::: Provided data :::
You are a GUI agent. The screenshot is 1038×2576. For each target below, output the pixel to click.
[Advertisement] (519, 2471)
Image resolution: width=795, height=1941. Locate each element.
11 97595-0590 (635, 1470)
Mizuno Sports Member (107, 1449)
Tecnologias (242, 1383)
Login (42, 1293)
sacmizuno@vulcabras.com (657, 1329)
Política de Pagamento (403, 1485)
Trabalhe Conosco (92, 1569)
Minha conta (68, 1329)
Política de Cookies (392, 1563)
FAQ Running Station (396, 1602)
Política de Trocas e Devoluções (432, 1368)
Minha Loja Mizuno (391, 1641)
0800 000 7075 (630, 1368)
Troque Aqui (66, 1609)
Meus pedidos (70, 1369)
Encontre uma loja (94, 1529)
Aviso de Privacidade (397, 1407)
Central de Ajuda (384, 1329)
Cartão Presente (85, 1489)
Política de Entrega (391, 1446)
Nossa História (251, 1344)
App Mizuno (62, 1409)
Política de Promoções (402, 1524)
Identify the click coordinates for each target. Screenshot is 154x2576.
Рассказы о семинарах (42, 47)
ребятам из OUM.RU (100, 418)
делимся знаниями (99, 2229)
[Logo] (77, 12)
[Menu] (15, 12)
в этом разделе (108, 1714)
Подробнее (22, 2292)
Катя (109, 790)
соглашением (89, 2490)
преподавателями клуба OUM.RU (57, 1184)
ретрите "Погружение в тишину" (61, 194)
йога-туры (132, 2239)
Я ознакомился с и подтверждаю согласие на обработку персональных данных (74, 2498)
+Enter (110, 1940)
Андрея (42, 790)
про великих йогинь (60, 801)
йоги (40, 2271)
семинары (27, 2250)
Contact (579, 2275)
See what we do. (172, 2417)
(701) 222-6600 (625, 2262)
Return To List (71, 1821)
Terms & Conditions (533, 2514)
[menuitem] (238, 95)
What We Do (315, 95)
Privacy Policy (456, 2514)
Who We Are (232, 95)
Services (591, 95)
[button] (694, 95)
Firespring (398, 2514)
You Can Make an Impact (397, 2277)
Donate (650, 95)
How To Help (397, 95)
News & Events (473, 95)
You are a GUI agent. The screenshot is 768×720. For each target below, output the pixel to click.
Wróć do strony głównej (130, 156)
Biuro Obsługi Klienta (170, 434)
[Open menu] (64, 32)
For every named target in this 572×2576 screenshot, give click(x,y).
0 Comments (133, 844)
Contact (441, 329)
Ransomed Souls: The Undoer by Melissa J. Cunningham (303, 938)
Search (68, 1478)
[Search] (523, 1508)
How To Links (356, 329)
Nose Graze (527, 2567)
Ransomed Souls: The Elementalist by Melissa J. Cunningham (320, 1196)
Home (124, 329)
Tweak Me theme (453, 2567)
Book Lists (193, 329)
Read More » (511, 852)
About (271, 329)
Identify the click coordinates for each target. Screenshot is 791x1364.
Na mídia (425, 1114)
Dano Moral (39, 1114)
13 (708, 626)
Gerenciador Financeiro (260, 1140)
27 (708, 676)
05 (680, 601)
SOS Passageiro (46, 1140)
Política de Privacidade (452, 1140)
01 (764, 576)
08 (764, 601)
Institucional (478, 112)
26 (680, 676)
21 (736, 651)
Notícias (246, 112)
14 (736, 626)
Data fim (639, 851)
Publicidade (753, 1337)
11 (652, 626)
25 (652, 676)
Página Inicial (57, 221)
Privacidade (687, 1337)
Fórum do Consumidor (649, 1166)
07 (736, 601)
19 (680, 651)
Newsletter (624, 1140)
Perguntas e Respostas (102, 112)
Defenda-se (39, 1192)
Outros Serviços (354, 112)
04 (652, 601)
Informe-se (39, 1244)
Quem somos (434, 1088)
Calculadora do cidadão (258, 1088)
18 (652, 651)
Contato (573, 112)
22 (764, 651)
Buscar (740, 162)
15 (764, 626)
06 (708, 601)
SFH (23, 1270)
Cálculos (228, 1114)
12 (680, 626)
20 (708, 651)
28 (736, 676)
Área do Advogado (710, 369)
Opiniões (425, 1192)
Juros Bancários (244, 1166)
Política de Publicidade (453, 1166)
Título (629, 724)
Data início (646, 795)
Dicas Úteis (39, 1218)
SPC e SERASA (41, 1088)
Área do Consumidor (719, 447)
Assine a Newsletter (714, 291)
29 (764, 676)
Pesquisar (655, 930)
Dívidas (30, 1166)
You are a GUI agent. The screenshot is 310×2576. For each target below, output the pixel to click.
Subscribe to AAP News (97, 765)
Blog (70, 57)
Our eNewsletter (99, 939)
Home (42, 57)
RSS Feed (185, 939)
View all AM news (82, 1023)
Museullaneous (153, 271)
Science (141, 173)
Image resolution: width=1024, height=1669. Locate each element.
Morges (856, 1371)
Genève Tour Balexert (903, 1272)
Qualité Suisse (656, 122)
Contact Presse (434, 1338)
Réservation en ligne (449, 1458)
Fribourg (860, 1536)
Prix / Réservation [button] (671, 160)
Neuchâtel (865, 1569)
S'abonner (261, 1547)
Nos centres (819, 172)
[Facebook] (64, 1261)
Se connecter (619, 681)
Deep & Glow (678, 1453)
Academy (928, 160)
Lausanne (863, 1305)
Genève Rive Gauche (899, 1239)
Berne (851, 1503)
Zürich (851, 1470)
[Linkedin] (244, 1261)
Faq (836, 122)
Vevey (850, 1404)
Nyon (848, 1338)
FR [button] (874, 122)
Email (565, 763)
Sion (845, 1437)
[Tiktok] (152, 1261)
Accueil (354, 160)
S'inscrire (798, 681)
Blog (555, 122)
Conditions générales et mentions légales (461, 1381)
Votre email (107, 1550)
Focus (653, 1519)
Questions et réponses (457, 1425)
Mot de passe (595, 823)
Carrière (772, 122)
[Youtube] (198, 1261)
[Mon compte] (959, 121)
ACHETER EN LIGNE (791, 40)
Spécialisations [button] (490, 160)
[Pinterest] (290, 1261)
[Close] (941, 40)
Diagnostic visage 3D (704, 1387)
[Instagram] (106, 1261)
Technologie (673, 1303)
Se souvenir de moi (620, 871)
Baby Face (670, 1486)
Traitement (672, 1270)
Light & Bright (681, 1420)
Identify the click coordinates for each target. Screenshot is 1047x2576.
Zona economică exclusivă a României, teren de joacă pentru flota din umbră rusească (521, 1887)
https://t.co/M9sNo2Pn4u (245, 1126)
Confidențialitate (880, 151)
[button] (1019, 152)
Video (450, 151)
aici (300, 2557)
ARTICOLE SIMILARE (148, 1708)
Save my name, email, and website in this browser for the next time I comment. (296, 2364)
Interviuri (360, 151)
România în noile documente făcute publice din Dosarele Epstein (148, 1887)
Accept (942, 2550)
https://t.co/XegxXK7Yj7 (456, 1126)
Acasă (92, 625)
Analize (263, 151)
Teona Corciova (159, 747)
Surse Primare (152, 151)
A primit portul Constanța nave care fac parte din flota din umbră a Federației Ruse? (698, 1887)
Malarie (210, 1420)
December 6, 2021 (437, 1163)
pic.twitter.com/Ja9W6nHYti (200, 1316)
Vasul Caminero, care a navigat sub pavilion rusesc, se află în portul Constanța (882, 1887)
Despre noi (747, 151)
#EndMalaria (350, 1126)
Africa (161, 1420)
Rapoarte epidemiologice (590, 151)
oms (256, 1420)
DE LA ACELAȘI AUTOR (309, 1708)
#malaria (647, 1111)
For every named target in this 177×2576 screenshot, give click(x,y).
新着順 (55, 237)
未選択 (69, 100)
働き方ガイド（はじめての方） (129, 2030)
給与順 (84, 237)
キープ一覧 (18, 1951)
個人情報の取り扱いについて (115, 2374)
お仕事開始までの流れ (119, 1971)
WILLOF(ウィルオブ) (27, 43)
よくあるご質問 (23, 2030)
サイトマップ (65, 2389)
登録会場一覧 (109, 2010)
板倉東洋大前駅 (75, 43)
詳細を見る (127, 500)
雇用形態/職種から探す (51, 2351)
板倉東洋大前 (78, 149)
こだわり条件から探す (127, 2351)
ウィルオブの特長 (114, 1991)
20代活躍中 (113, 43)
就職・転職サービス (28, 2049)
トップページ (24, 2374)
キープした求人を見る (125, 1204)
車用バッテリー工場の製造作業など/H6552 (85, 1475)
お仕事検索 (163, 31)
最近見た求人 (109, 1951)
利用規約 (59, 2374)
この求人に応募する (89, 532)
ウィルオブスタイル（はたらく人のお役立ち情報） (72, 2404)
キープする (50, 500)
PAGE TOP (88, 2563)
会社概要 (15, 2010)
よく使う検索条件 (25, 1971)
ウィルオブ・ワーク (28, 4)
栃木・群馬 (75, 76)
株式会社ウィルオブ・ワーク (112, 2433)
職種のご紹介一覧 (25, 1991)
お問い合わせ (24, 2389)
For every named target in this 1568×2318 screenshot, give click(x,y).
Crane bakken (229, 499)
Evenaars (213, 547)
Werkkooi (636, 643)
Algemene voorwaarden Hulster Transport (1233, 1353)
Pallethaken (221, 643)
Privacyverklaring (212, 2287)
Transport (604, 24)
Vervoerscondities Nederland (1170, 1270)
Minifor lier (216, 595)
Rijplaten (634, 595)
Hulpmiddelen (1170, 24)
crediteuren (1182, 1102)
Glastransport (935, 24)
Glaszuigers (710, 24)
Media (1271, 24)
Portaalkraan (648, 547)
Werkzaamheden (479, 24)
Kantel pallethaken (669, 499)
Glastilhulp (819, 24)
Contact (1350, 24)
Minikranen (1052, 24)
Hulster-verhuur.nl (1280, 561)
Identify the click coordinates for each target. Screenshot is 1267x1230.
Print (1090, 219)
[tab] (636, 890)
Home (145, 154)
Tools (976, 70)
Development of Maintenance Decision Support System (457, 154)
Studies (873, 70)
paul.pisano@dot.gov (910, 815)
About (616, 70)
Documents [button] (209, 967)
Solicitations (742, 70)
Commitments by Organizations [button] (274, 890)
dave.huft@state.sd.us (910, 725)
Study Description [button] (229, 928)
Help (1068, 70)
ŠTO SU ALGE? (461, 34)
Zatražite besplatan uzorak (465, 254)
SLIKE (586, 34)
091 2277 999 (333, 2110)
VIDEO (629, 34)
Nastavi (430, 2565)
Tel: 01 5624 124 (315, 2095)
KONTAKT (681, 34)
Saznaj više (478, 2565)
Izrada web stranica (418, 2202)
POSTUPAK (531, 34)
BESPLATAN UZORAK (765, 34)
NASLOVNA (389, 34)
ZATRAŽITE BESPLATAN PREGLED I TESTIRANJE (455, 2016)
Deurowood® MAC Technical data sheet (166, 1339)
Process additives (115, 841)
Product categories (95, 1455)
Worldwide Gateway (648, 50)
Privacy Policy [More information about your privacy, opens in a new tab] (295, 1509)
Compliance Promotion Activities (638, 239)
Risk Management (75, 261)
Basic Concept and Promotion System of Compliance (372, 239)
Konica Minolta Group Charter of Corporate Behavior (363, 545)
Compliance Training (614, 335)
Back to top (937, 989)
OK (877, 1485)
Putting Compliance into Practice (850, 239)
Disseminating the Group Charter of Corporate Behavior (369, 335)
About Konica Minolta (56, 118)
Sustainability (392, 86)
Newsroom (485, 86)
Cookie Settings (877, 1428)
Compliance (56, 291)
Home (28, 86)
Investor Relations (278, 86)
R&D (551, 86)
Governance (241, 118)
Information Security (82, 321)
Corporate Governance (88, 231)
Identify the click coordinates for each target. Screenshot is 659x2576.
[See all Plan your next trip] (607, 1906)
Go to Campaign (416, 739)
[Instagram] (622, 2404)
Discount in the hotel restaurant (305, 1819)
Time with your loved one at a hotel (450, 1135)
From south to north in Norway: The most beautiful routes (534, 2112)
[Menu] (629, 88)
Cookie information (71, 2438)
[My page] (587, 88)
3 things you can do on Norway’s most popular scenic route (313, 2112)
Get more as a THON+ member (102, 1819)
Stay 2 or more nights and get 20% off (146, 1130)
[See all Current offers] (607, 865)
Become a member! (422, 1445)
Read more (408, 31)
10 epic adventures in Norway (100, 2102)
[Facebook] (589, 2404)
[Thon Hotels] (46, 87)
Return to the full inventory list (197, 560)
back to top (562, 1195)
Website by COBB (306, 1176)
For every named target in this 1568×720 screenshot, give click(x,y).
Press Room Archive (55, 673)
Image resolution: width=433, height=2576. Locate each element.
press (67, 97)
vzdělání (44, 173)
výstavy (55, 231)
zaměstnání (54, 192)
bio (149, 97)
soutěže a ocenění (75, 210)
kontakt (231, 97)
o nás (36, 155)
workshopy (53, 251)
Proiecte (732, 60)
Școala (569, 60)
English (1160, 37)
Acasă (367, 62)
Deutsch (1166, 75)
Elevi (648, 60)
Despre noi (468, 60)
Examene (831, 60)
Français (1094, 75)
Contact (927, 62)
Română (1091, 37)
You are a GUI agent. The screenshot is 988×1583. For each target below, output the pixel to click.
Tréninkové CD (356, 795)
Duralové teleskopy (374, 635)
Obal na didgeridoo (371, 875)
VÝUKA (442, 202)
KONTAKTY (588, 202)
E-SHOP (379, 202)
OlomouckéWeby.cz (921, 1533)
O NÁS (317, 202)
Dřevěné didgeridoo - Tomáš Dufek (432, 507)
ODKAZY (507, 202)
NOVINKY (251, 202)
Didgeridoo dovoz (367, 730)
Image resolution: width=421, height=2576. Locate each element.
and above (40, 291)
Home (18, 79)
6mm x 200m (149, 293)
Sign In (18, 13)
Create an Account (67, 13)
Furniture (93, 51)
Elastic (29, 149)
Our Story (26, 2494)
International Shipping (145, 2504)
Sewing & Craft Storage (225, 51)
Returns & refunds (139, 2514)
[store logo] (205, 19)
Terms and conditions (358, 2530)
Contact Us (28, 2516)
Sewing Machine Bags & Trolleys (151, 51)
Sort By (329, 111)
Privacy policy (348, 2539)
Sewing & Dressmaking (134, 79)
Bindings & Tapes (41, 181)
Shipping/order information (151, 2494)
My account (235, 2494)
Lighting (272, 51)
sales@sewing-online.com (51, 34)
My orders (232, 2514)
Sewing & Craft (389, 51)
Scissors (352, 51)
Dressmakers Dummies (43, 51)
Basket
:::
(Aim) Take the rows from the one with "[Tiktok] (152, 1261)" up to and including the one with "Spécialisations [button] (490, 160)", and write them out again with "Carrière" switched to "Carrières", leaving all else as it is.

(Solved exercise)
[Tiktok] (152, 1261)
Accueil (354, 160)
S'inscrire (798, 681)
Blog (555, 122)
Conditions générales et mentions légales (461, 1381)
Votre email (107, 1550)
Focus (653, 1519)
Questions et réponses (457, 1425)
Mot de passe (595, 823)
Carrières (772, 122)
[Youtube] (198, 1261)
[Mon compte] (959, 121)
ACHETER EN LIGNE (791, 40)
Spécialisations [button] (490, 160)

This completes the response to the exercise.